Wednesday, September 13, 2017

When Disasters Strike

by Evans Yonson (Philippines)

I come from a country where natural beauty is everywhere. We take pride in our natural resources - land, sea, air and the beautiful smiles of the Filipino people. We always find something to smile about. Because it's more fun in the Philippines.  

But, our country also has its share of disasters - natural and man-made calamities. Earthquake. Typhoons. Floods. Landslides. Famine. Forest fires. The latest devastation that hit the Philippines was Typhoon Haiyan leaving 6,300 dead and billions of dollars damaged to properties.

Government planners and scientists agree that such numbers could have been if people have been educated and informed about the coming of the disasters.

In 2011, my siblings and their families survived a catastrophic flash flood brought by Typhoon Washi. They lost everything. They have been informed two days before to take evacuate their abodes and seek higher grounds but never really bothered to heed the government's call. More than 2,500 died in this disaster.

These disasters could have been if these citizens have only been informed and educated about all things disaster, risk reduction, and preparations. 

When I went to my university in 2013, I immediately volunteered to our Disaster Risk and Reduction and Management Council and to help them out in their information, education and communication campaign for Cagayan de Oro City. I was mainly involved in education and awareness raising.

On July 10th, an hour after my last SUSI2017 class at Scripps College of Communication over at Schoonover Center and outside my bedroom window, the skies went from blue to very dark gray in a matter of minutes. My colleagues were off to Kroger to shop for food stuff.

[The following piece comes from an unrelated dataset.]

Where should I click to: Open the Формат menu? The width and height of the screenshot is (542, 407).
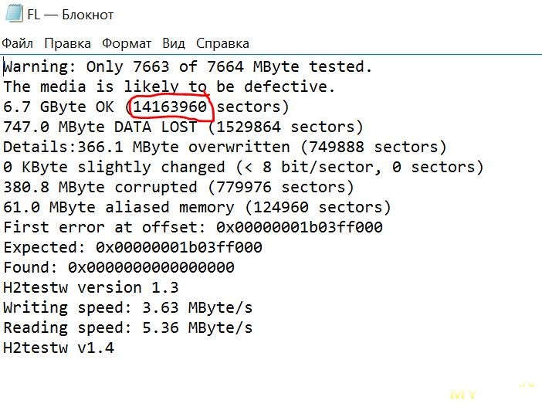(x=127, y=43)
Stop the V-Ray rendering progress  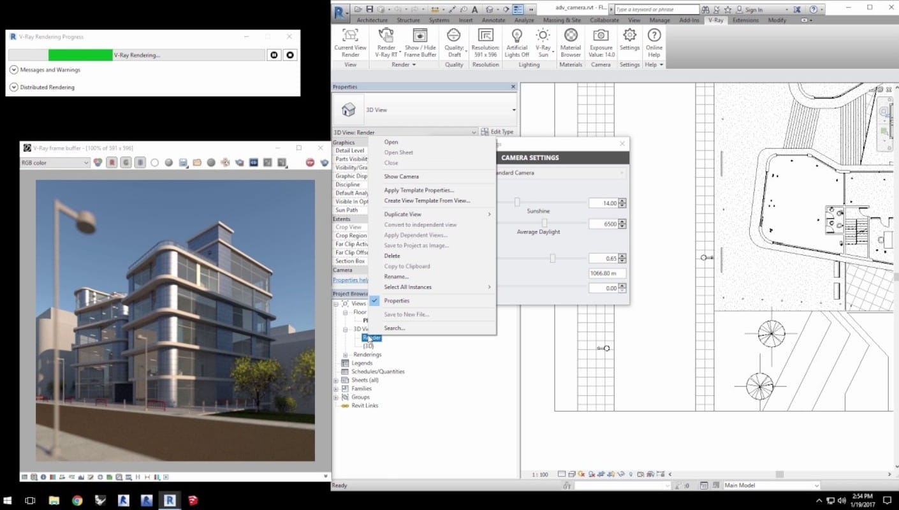coord(290,55)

I received these Emergency Alerts below. First, the flash flood warning. Then, came two disturbing messages - tornado warnings.
I received these messages before
everything else happened.

The tornado came and went. Zero casualty.

My co-scholars came home and told me their tornado stories. 

If only the Philippines, our government and the Filipino race, have all these warnings and attitudes towards disasters then we would have saved thousands of lives and millions of dollars.

Then, it will be a more fun in the Philippines.